調査は、国内の約2000組織を対象として、2024年12月8~21日に実施した。社内メールを除く、「受信メールに何らかのファイルが添付されたもの」に限定して抽出した300万通以上のデータを基に拡張子の種類を分析。ZIP暗号化ファイルは、同社のメールセキュリティソフト製品「m-FILTER」に搭載する偽装メール対策機能の判定結果を用いて算出した。同様の調査を2020年2月にも実施している。
それによると、ZIPファイルを添付している受信メールの割合は、前回調査の25%から今回の調査では12%に減少した。最多は「PDF」形式のファイルで、前回調査の29%から今回の調査では36%に増加していた。
ZIP暗号化ファイルは、ZIPファイルにパスワードを設定しているもの。しかし、この方法は容易かつ短時間にパスワードを解読できるため、セキュリティリスクが極めて高く、2020年11月24日に、当時の平井卓也デジタル改革担当大臣がZIP暗号化ファイルの廃止方針を表明した。これは「脱PPAP」とも呼ばれ、民間企業でも使用を取りやめる動きが広がった。
デジタルアーツの今回の調査では、ZIPファイルを添付している受信メール(分析対象全体の12%)のうちZIP暗号化ファイルが56%を占めており、送信元ドメイン数は重複を除いても6000以上存在している実態が判明した。

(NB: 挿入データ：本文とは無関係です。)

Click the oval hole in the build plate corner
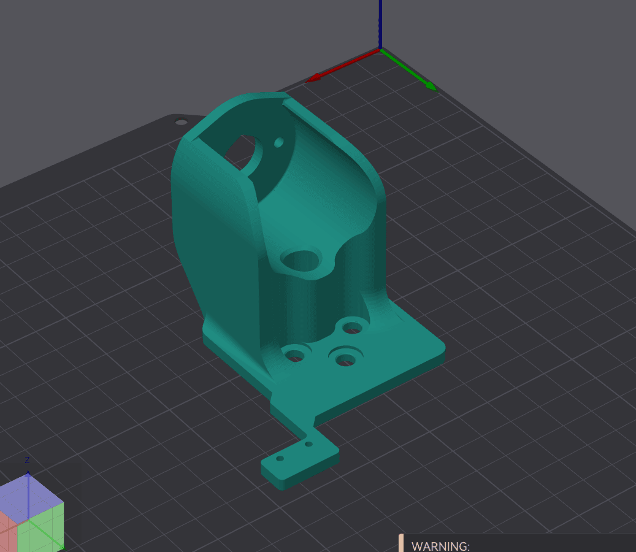Viewport: 636px width, 552px height. pyautogui.click(x=182, y=121)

この結果について同社は、「取引先がZIP暗号化ファイルを受信しなくてはならないという状況があり、リスクを把握し切れていない企業や組織が一定数存在していることが想定される。メールセキュリティソフトの多くは、ZIP暗号化ファイルの内部をスキャンする機能を備えておらず、ファイルを開いてマルウェアに感染したり、受信者の組織内に広めてしまったりするリスクが引き続き存在している」と指摘している。